WHAT IS REQUIRED> Rewrite the lines of the material from the line containing "Where should I" through the line containing "coord(1755,763)", replacing "Email" with "Password" and leaving everything else unchanged. Leave out the pictures.
═════ SUPPLIED DATA
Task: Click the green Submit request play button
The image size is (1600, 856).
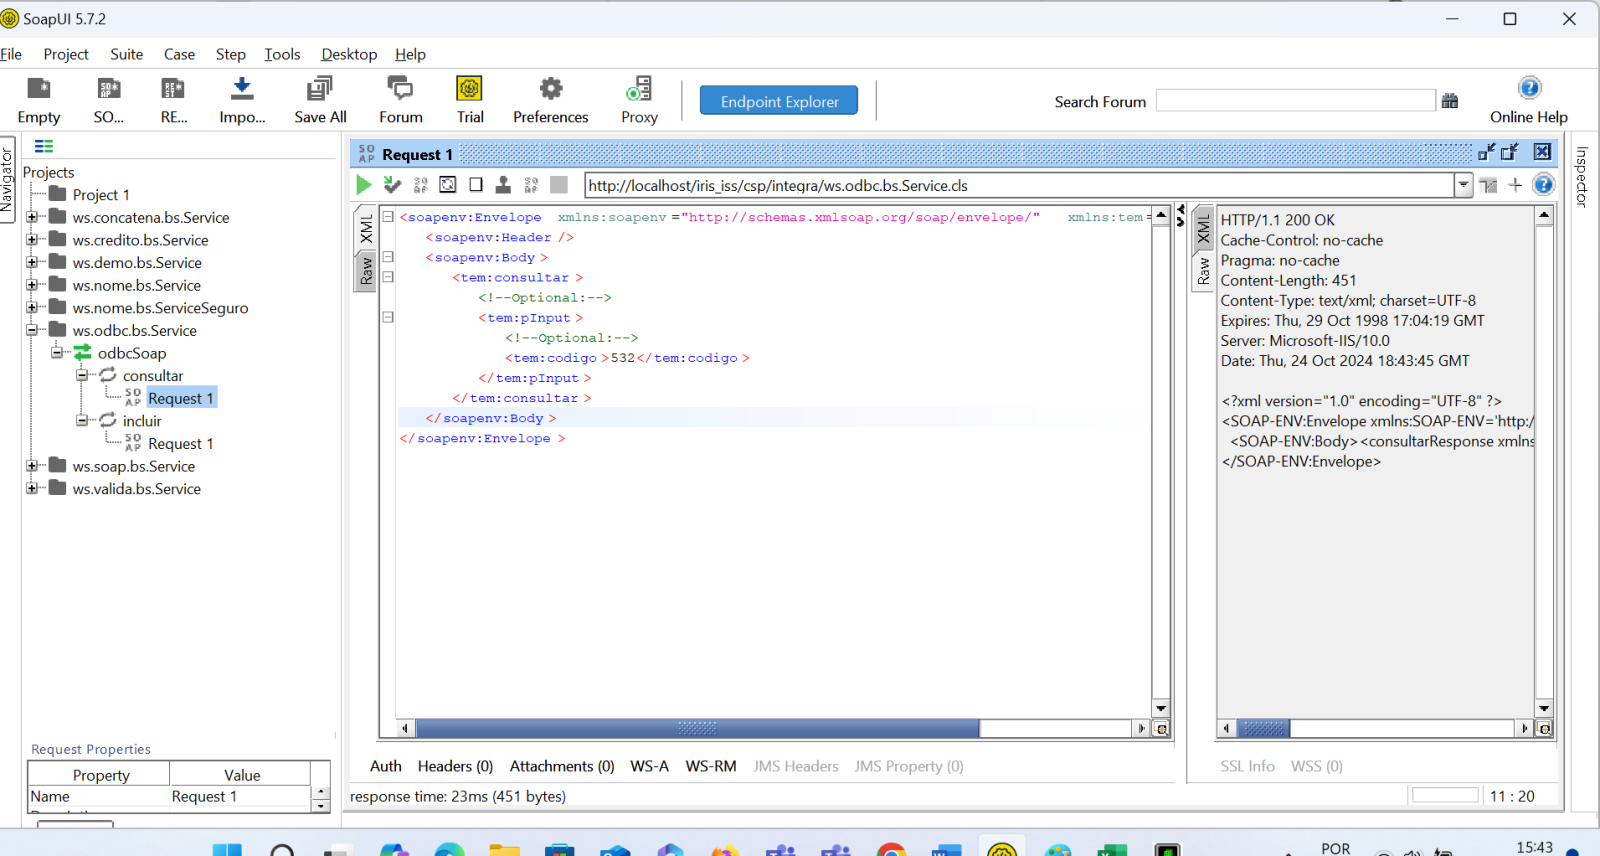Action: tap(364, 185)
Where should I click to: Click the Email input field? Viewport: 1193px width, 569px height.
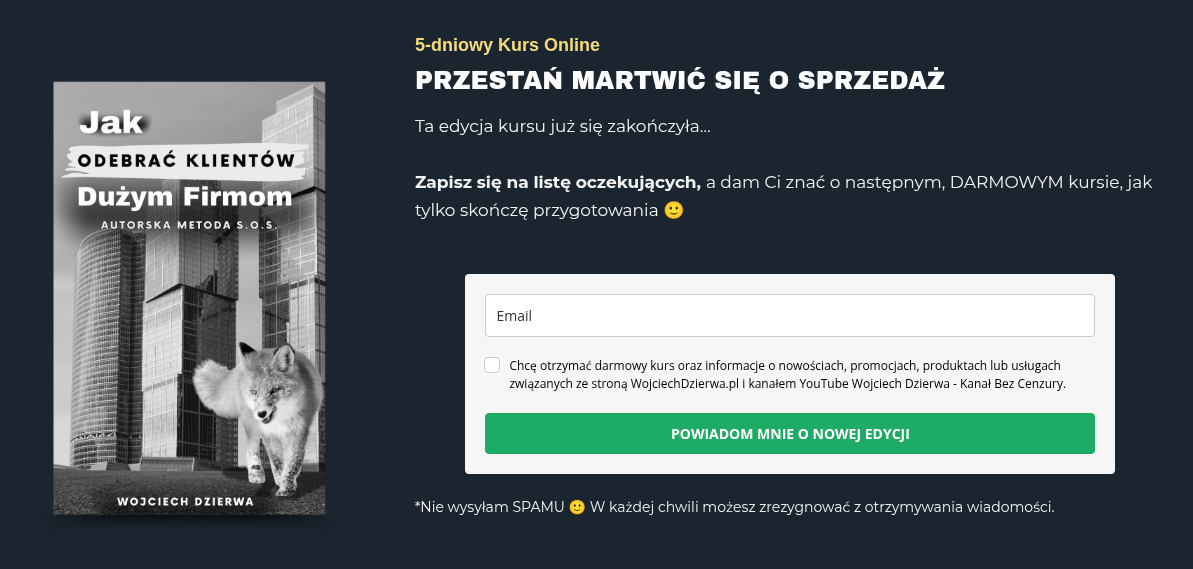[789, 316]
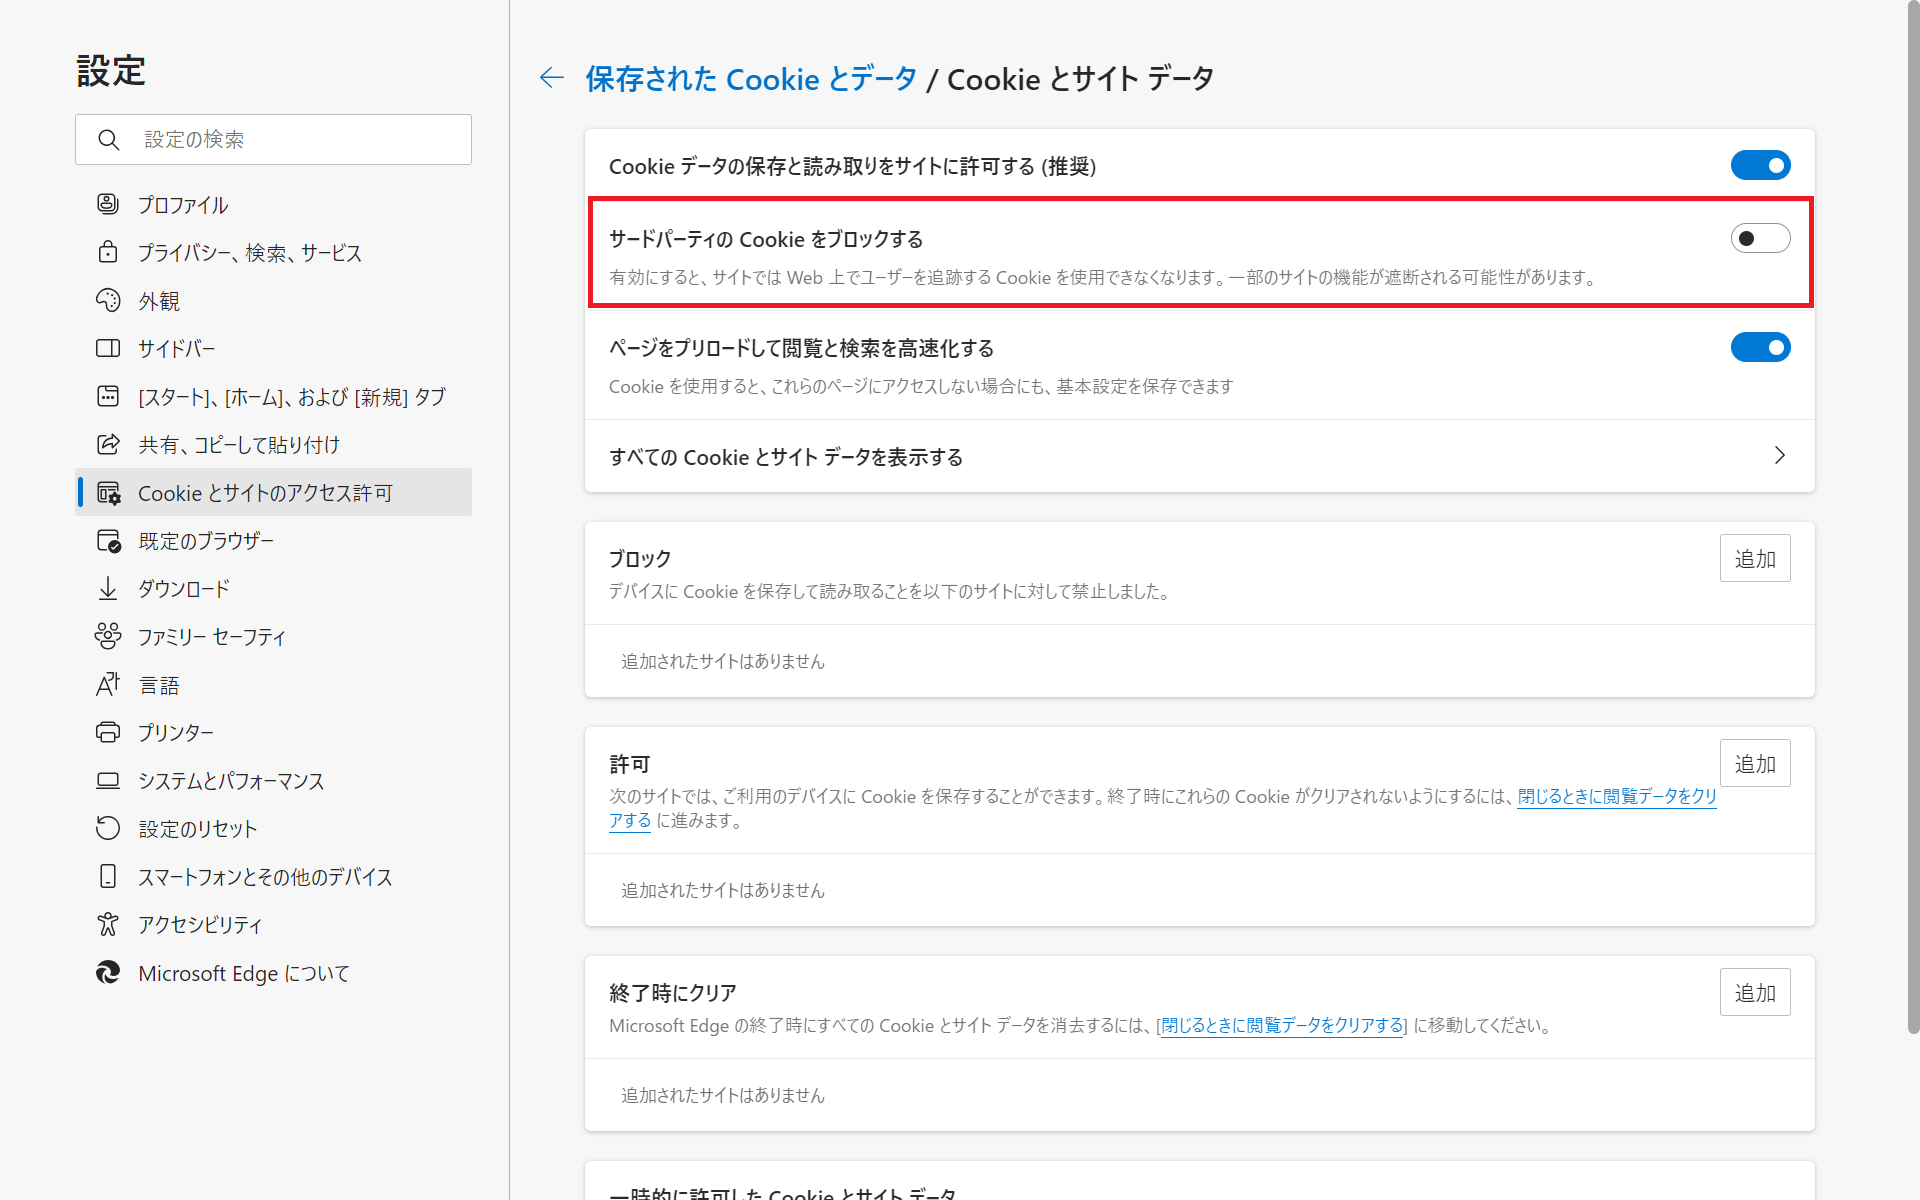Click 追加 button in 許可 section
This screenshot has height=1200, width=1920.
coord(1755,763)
══════════
═════ SUPPLIED DATA
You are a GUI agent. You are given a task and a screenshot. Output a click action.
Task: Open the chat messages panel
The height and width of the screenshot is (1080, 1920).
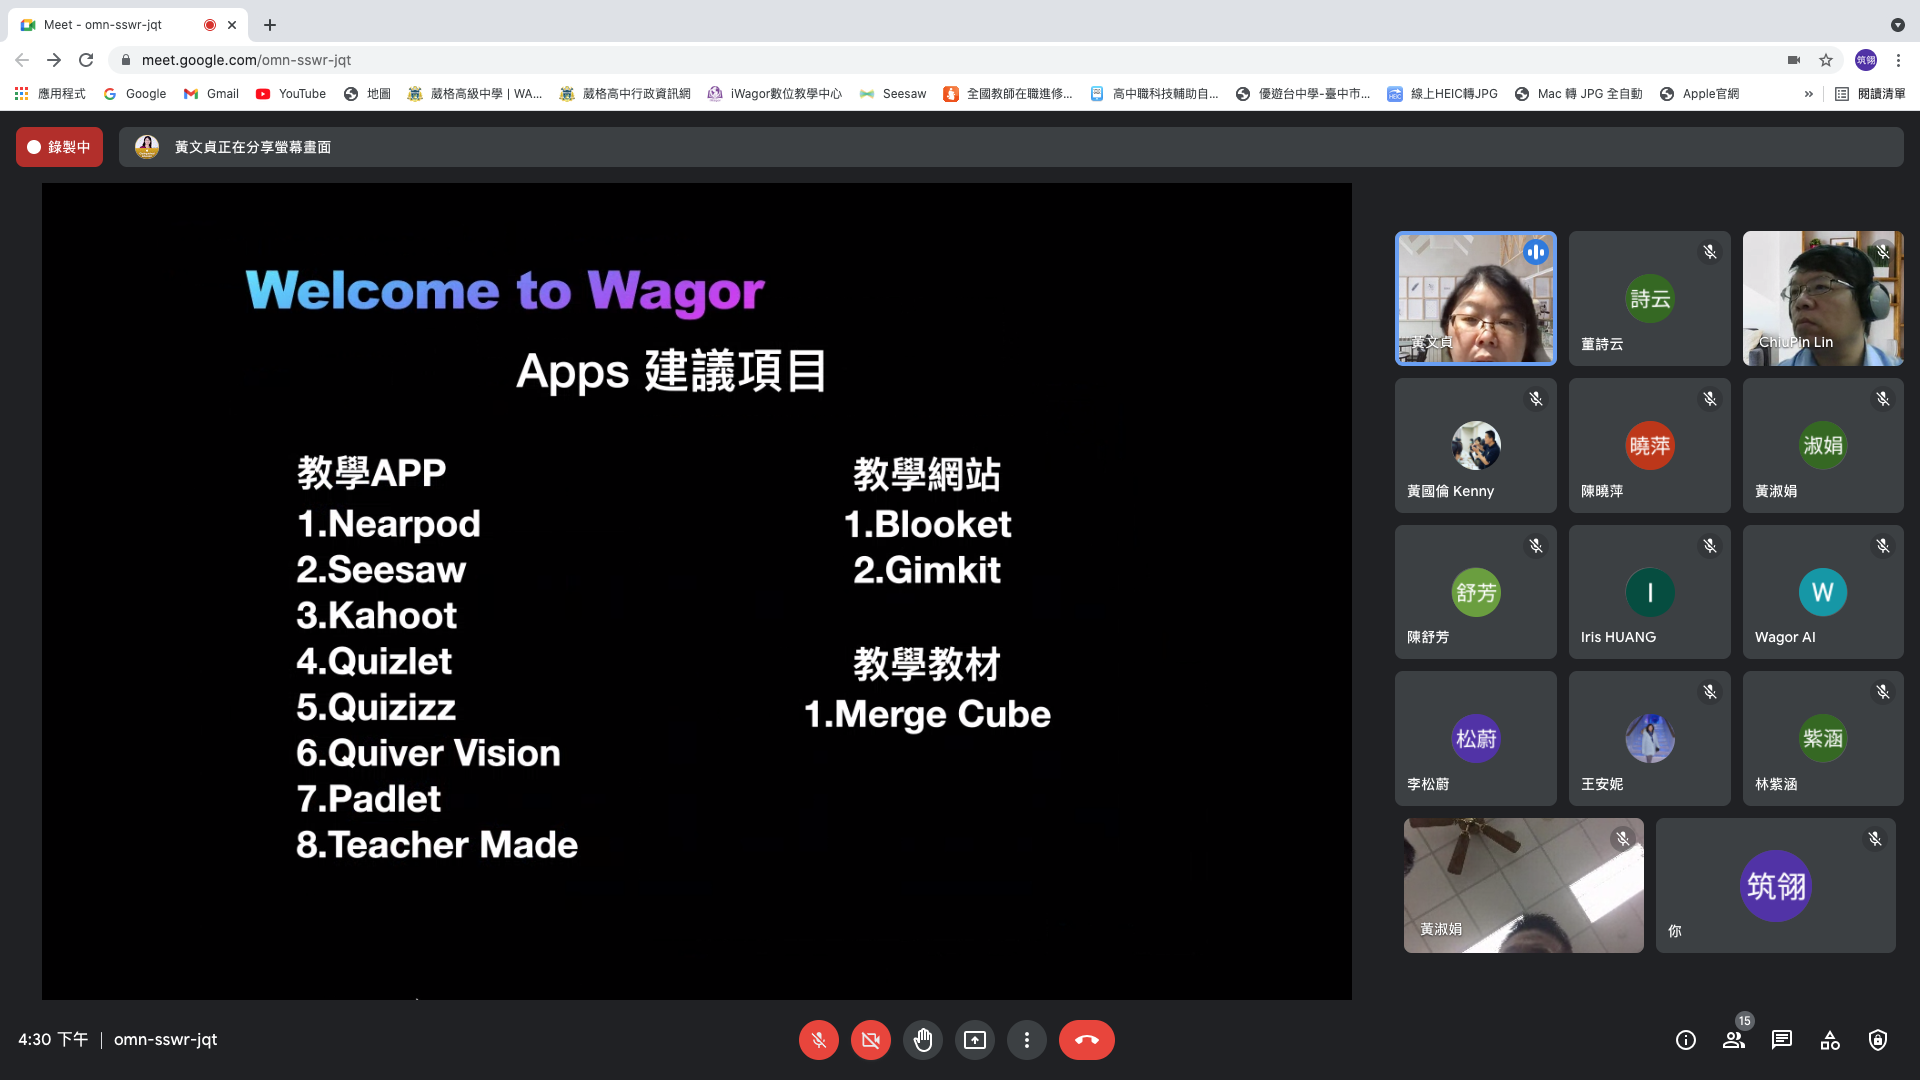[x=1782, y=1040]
══════════
═════ SUPPLIED DATA
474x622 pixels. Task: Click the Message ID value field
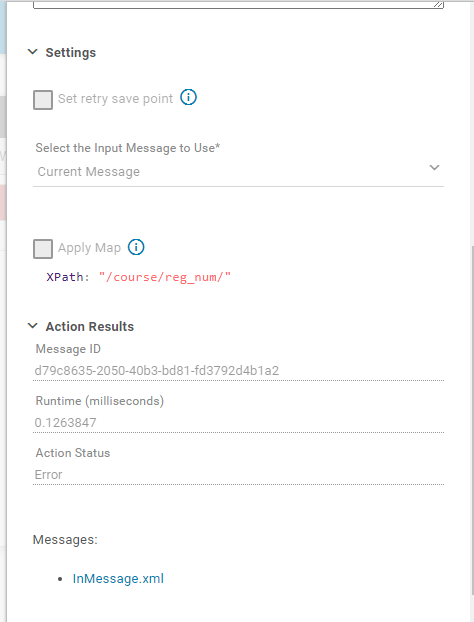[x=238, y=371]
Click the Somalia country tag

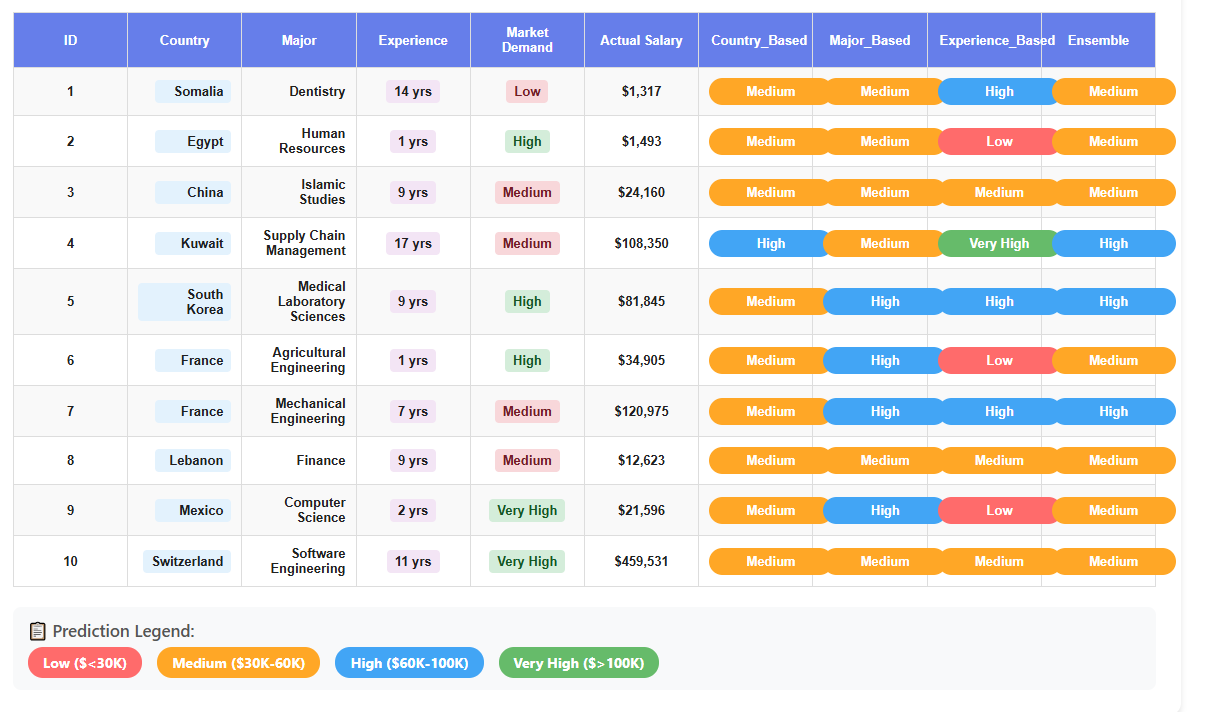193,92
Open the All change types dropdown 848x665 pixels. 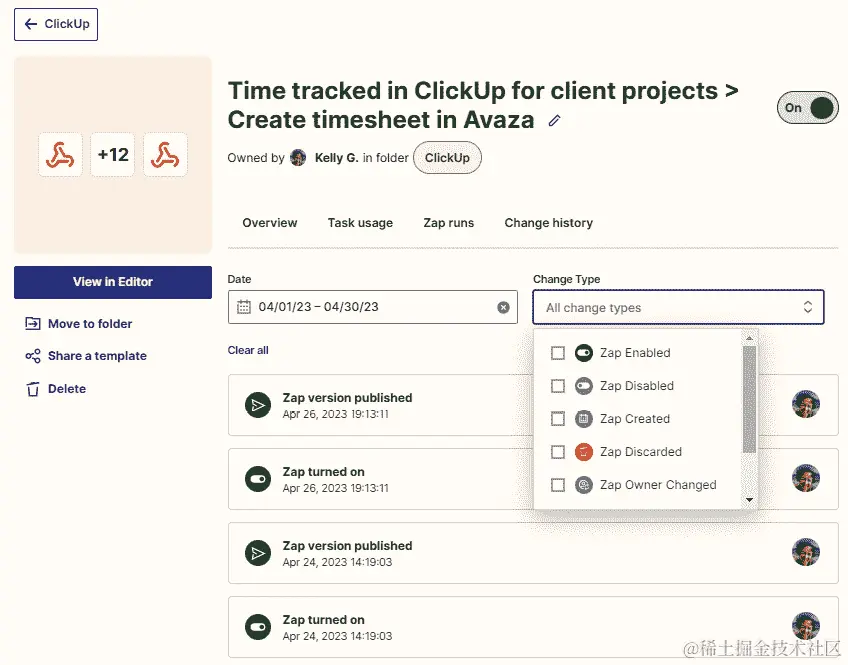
══════════
WRITTEN ANSWER>
Where should I click to: Click the Password input field? Viewport: 1193px width, 569px height.
[789, 316]
Click 追加 button in 許可 section
This screenshot has height=1200, width=1920.
coord(1755,763)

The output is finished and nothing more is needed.